Nouveau conseil à Québec

Lors de ma première visite au conseil municipal de Québec, il y a dix ans, il y avait 40 élus autour de la table. Ils ne sont plus que 22. Une cure minceur ? Oui, en terme de nombre, mais pas toujours en terme de budget. Suite à la dernière élection, les citoyens de Québec héritent d’une opposition coûteuse. Parce que la loi électorale leur accorde automatiquement la moitié de l’enveloppe budgétaire du cabinet du maire. Ce dernier se chiffrait l’an dernier à plus de 800 000 $. Donc les gens d’en face, comme on dit en politique, auront droit à plus de 400 000 $. Auxquels il faut ajouter 40 000 $ pour chacun de ces élus pour soutien et recherche. Ça fait cher par tête de pipe pour trois élus seulement !Paul Shoiry, ex-maire de Sillery, effectue son retour sur la scène municipale à titre de chef de l’opposition.

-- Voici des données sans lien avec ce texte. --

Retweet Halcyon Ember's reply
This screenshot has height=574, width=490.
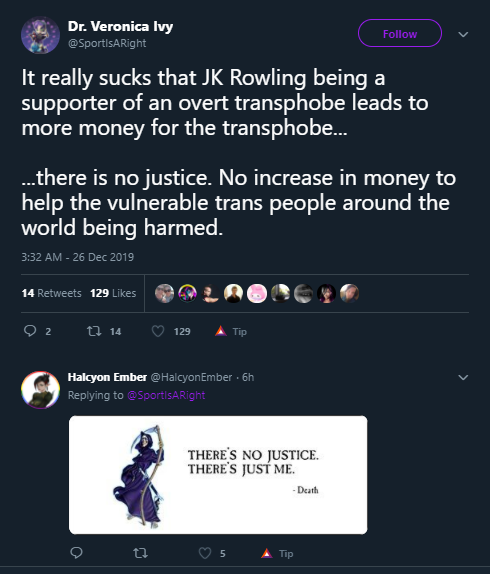(140, 553)
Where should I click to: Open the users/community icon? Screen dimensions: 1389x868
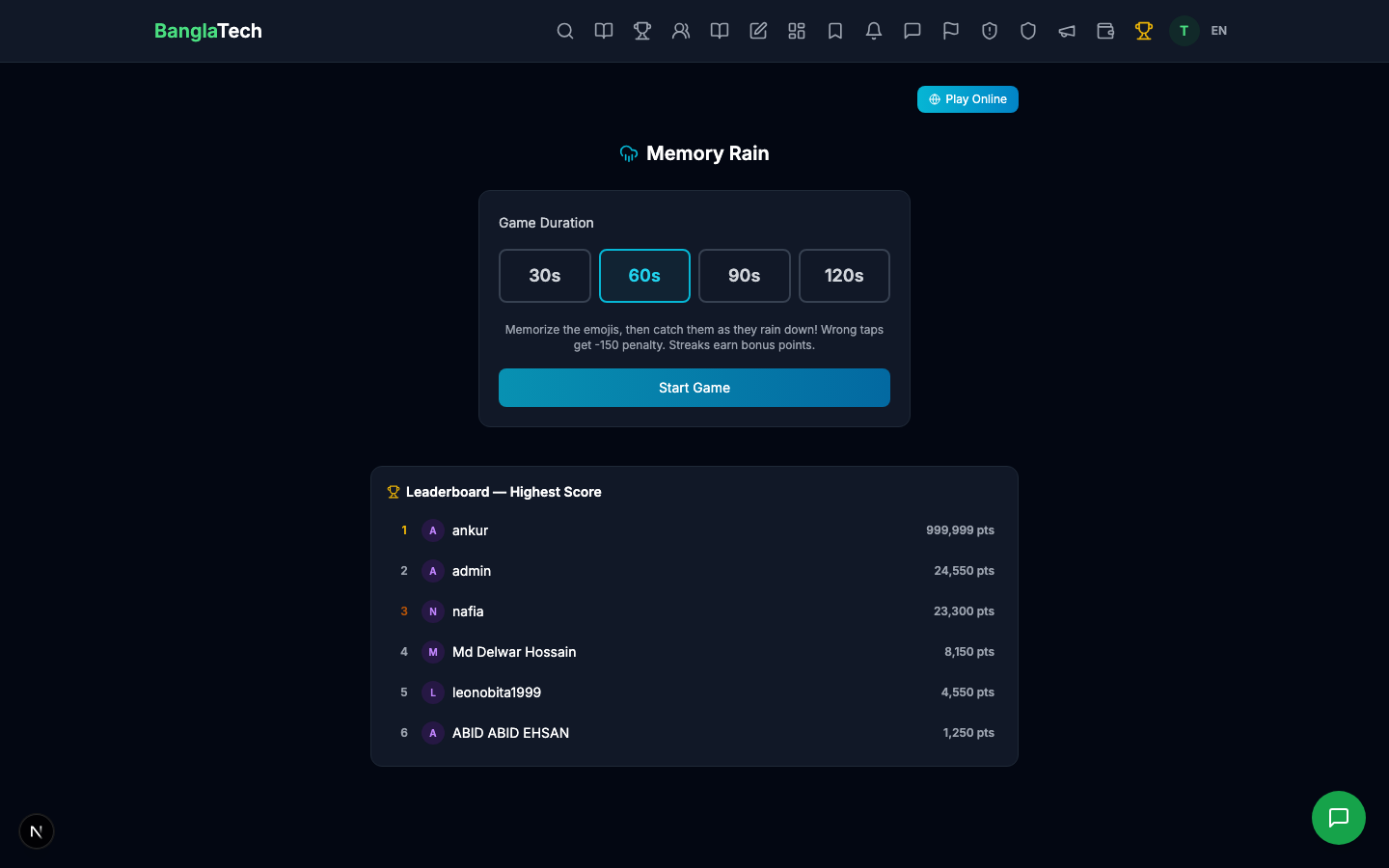point(681,31)
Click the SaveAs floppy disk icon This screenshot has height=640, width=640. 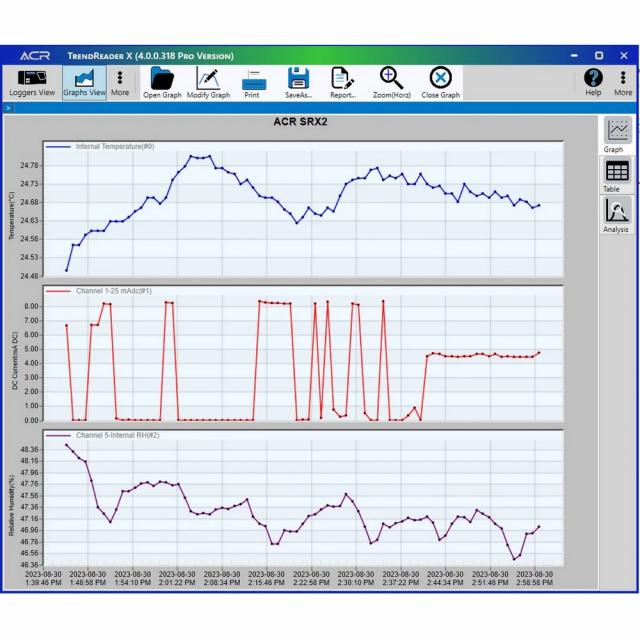[x=298, y=78]
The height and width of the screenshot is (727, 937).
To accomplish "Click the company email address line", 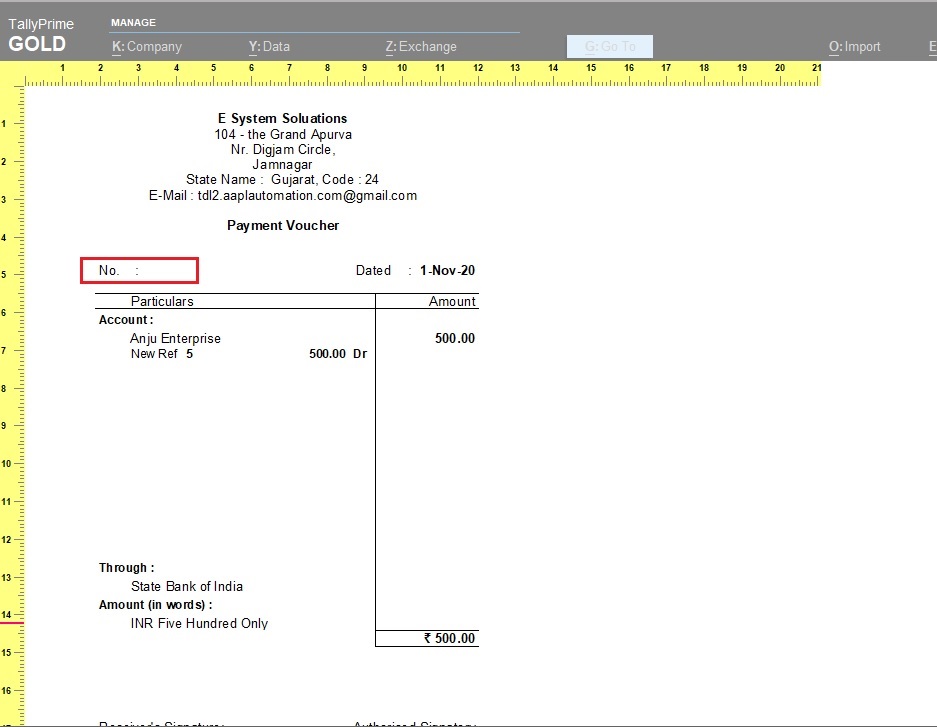I will [x=283, y=196].

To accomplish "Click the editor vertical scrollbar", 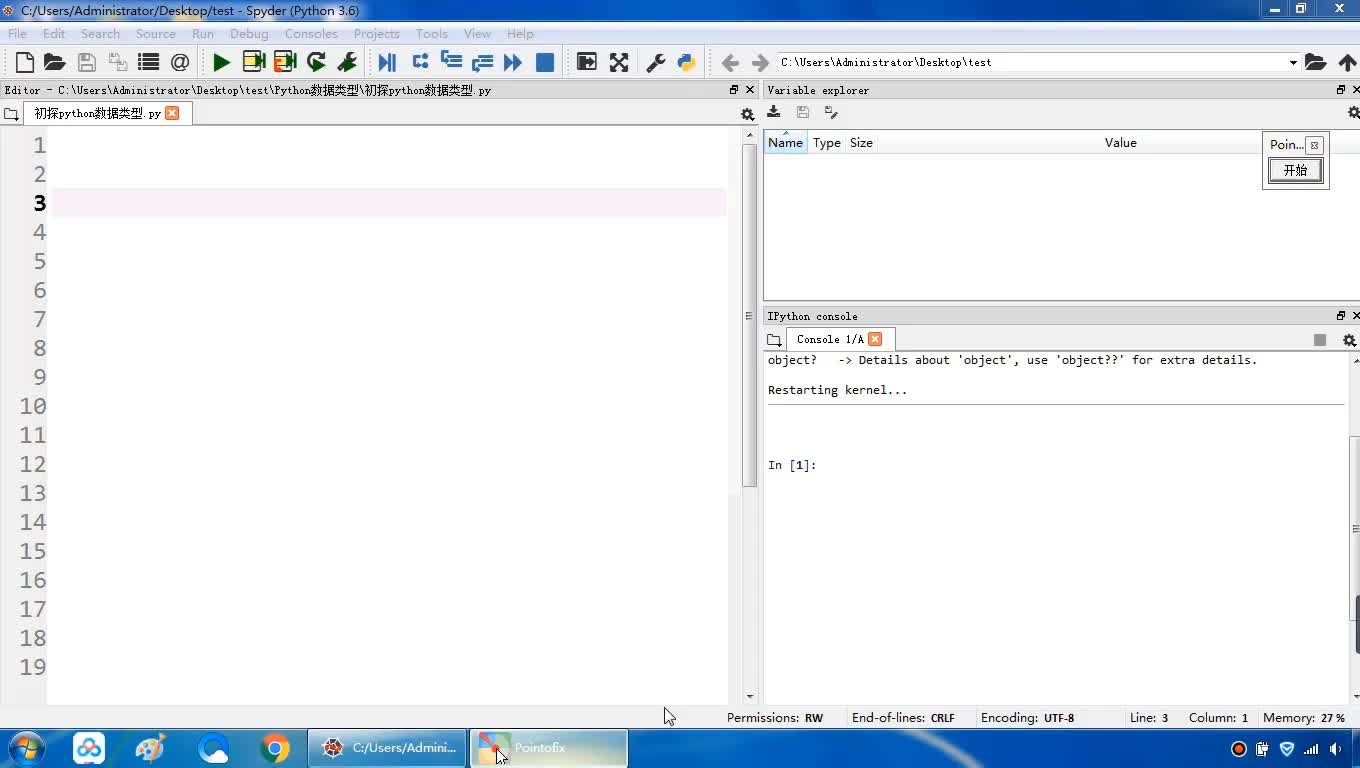I will point(749,315).
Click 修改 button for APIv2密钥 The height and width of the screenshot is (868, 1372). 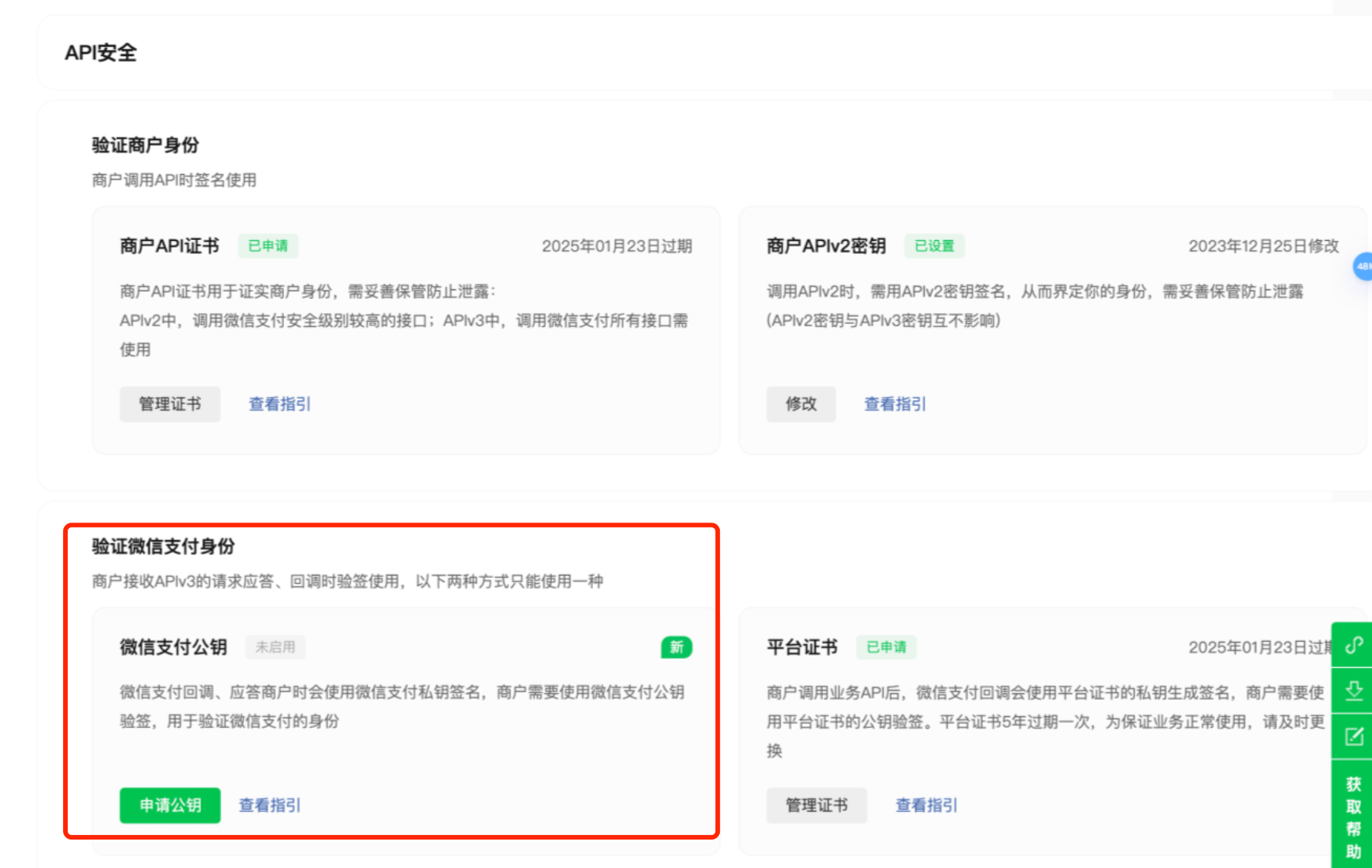(x=801, y=404)
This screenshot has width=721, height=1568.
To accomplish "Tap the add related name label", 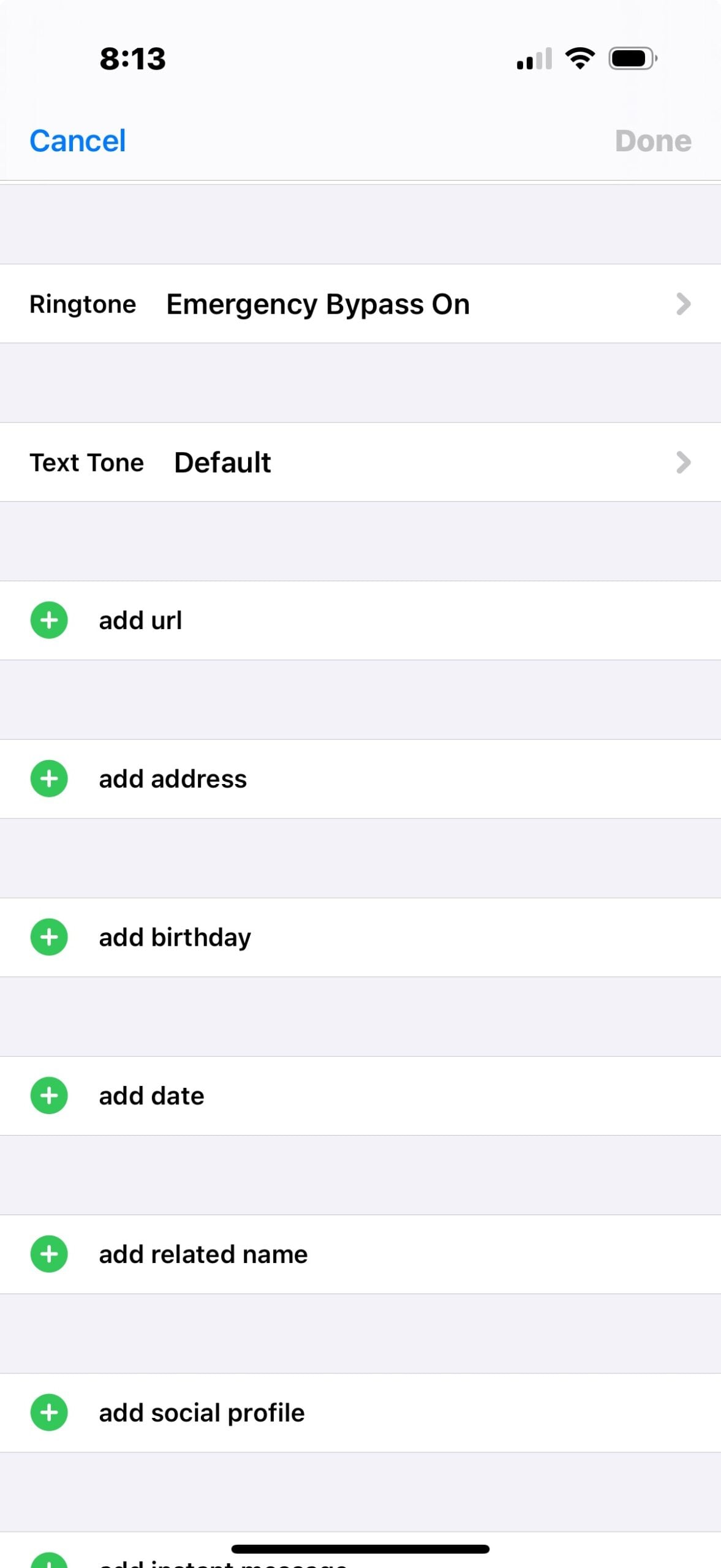I will [203, 1254].
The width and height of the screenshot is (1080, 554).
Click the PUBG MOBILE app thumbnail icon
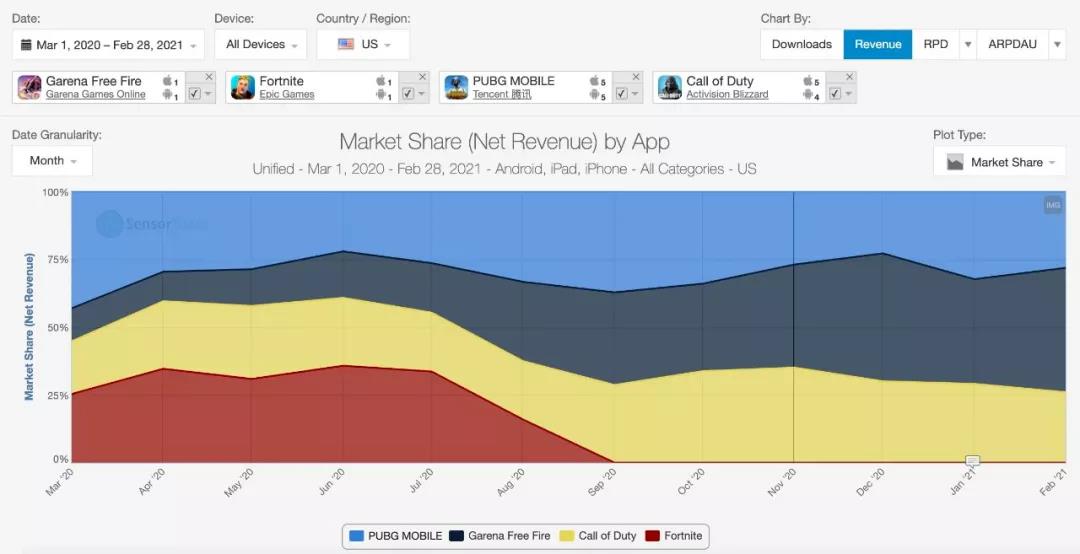point(456,88)
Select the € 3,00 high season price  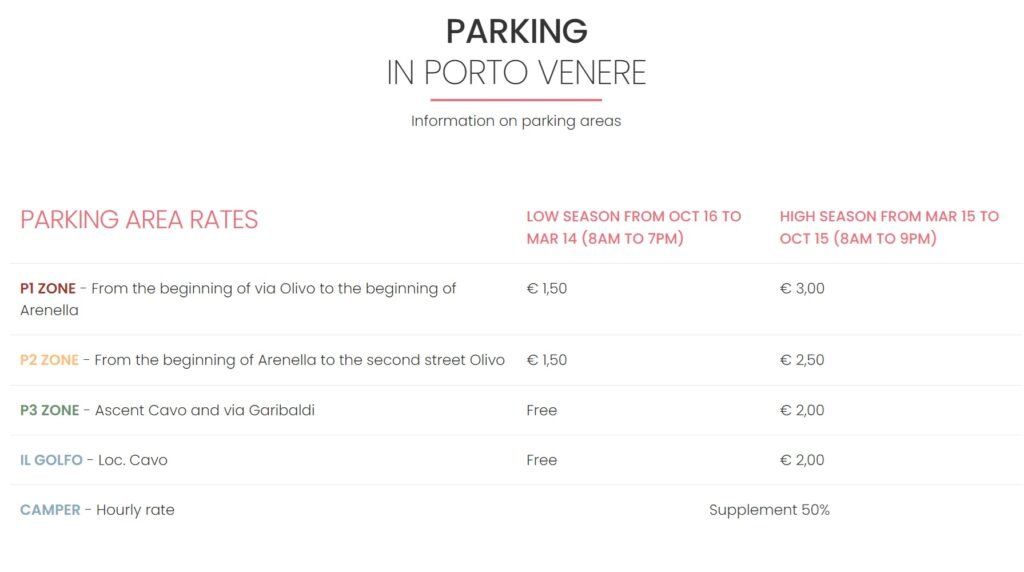click(x=802, y=288)
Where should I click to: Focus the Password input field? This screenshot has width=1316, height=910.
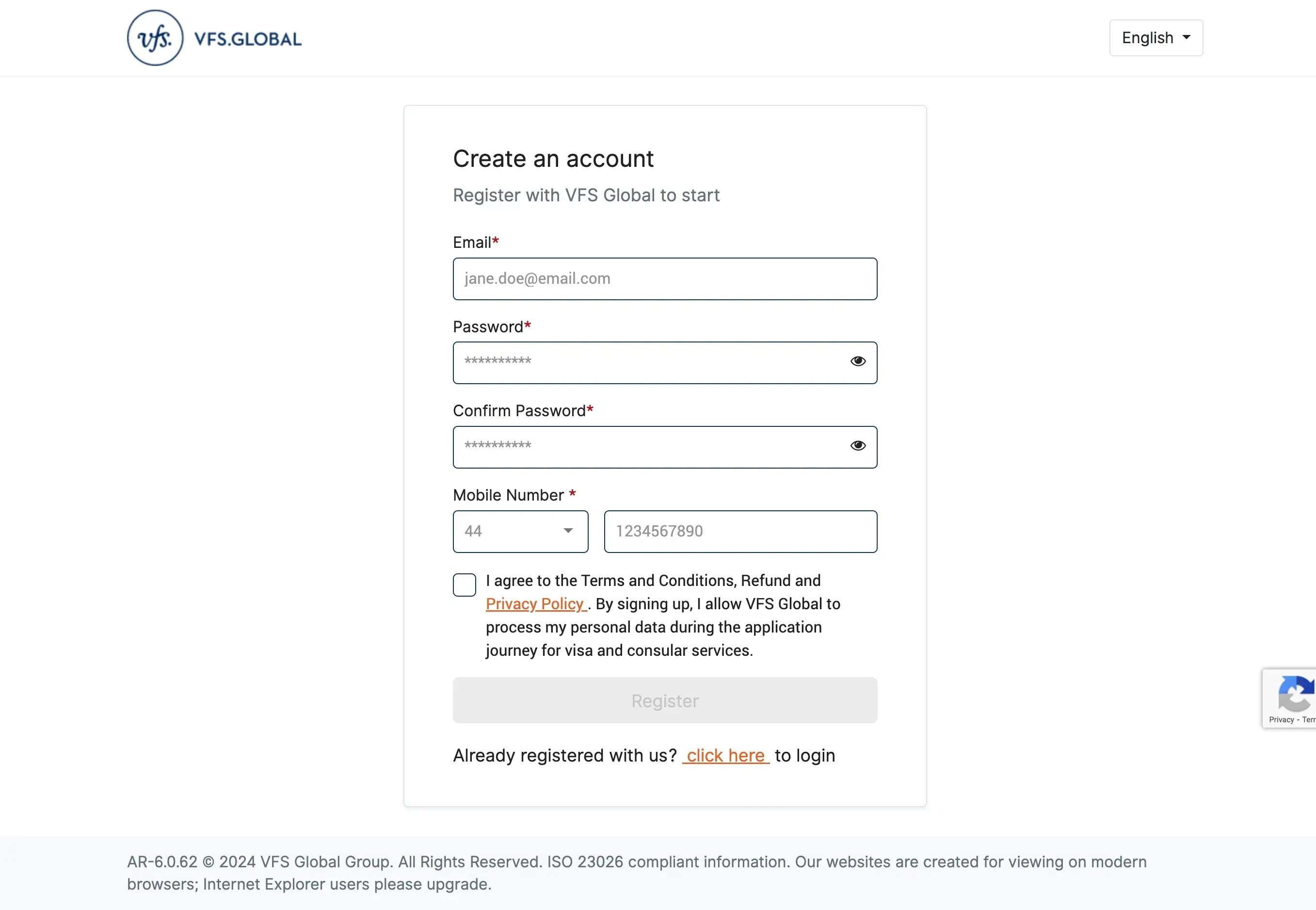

Il a opté pour une approche dite de la main tendue. Ça sert de stratégie, pour l’instant. Pour faire ressortir le côté positif de leurs interventions. On ne demande pas à une opposition d’être positive, mais d’être attentive. Attentive pour bonifier les choix de l’administration en place qui, de toute façon, est largement majoritaire au conseil avec six fois plus d’élus que l’opposition. Dans le dossier des fameux silos blancs du boulevard Champlain, Monsieur Shoiry souhaite l’arrêt des travaux en cours. Le maire Labeaume lui réplique que la Ville n’a pas beaucoup de possibilités pour obliger Arrimage Québec ou le port à interrompre le processus en cours. Une question de juridiction. Monsieur Labeaume a choisi de composer avec la donne annoncée, soit l’installation de deux silos, mais ne désire pas en voir apparaître un de plus.Geneviève Hamelin, conseillère de Maizerets-Lairet, préside les séances du conseil. Un bon choix. Méthodique et appliquée, elle saura sûrement raccourcir certains temps de parole qui s’étirent indûment. Presque tous les élus ont pris la parole à l’occasion de cette rentrée municipale. Le plus prometteur parmi les recrues est certainement Jonathan Julien. Ce comptable de formation a de la prestance et de la précision dans ses exposés. Promis à une belle carrière, il a de quoi jouer sur le premier trio comme on dit au hockey. Sitôt arrivé, il occupe déjà une des deux vice-présidences du comité exécutif et est responsable du dossier des relations de travail. Son ton modéré devrait améliorer l’atmosphère générale des relations patronales-syndicales dans cette ville.